### Aim of the exercise
Print, word for word, the part of the AscendSiPBoost maintainability and testability text below that lies between "Single-operator input mismatch." and "output is correct.", inclusive.

### Passage to read
Maintainability and Testability

AscendSiPBoost provides the following maintainability and testability capabilities:

Return Value

The following table lists the return values of the AscendSiPBoost APIs.

Status Code Name

Status Code Value

Error Code Description

Fault Locating Method

ACL_SUCCESS

0

Execution succeeded.

-

ACL_ERROR_INVALID_PARAM

100000

Parameter verification failed.

Check whether the input parameter value of the API is correct.

ACL_ERROR_OP_INPUT_NOT_MATCH

100021

Single-operator input mismatch.

Check whether the operator input is correct.

ACL_ERROR_OP_OUTPUT_NOT_MATCH

100022

Single-operator output mismatch.

Check whether the operator output is correct.

ACL_ERROR_UNSUPPORTED_DATA_TYPE

100026

Data type not supported.

Check that the data type exists or is supported.

ACL_ERROR_FORMAT_NOT_MATCH

100027

Format mismatch.

Check whether the format is correct.

ACL_ERROR_API_NOT_SUPPORT

200001

API not supported.

Check whether the called API is supported.

ACL_ERROR_INTERNAL_ERROR

500000

Unknown internal error.

-

Log System

The log system of AscendSiPBoost allows you to classify logs and output them as either standard logs or files.

  • Log classification
    Logs are classified into four levels from high to low: ERROR, WARN, INFO, and DEBUG, as shown in Table 1. The log level is controlled by the environment variable ASCEND_GLOBAL_LOG_LEVEL. The default value is INFO.
    Table 1 Log levels

    Level

    Description

    ERROR

    Error information. Error and exception information is printed at this level.

    WARN

    Warning information, which indicates that a potential error may occur.

    INFO (default)

    Data information, which is related to the operator and the entire graph. You can learn the running status of the entire graph or a single operator by viewing the INFO log.

    DEBUG

    Debug information, which records details about the acceleration library code. Developers can debug the framework code by viewing debug logs.

  • Log storage
    1. Log files are stored in [LOG_PATH]/log/asdsip.

### Dataset content
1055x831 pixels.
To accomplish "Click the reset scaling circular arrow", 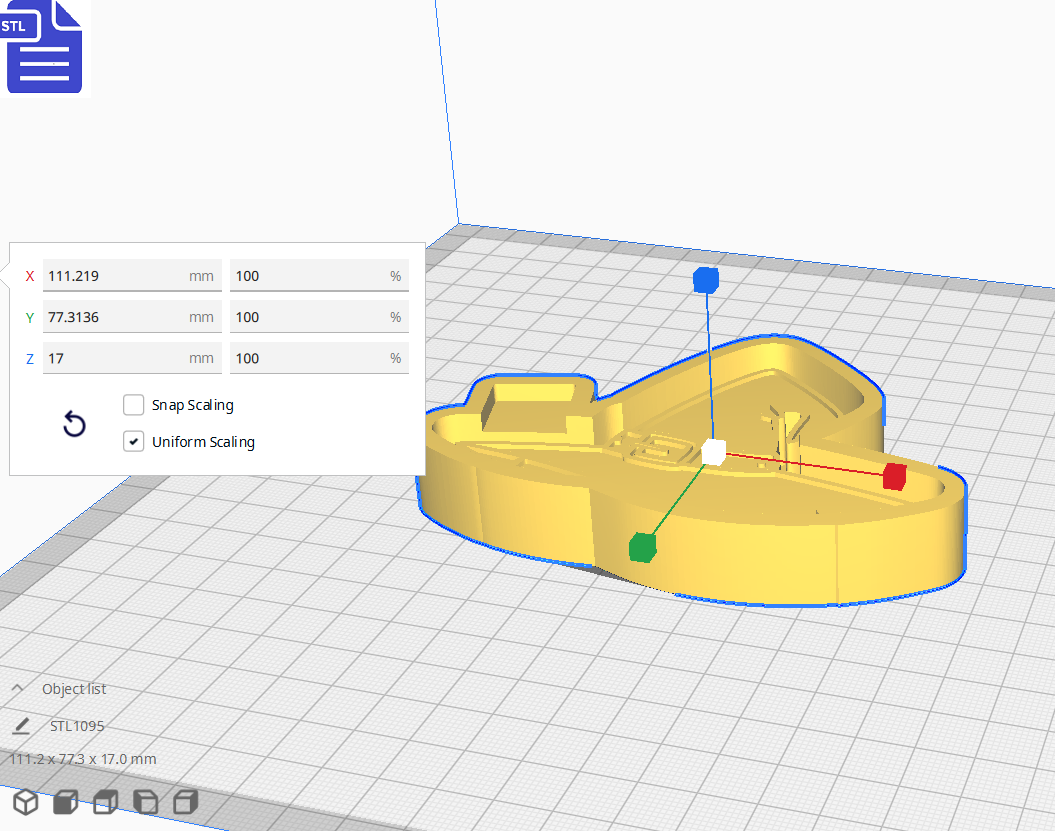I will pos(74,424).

...

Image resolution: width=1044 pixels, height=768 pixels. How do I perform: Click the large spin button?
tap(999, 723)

### Correct response
Single-operator input mismatch.

Check whether the operator input is correct.

ACL_ERROR_OP_OUTPUT_NOT_MATCH

100022

Single-operator output mismatch.

Check whether the operator output is correct.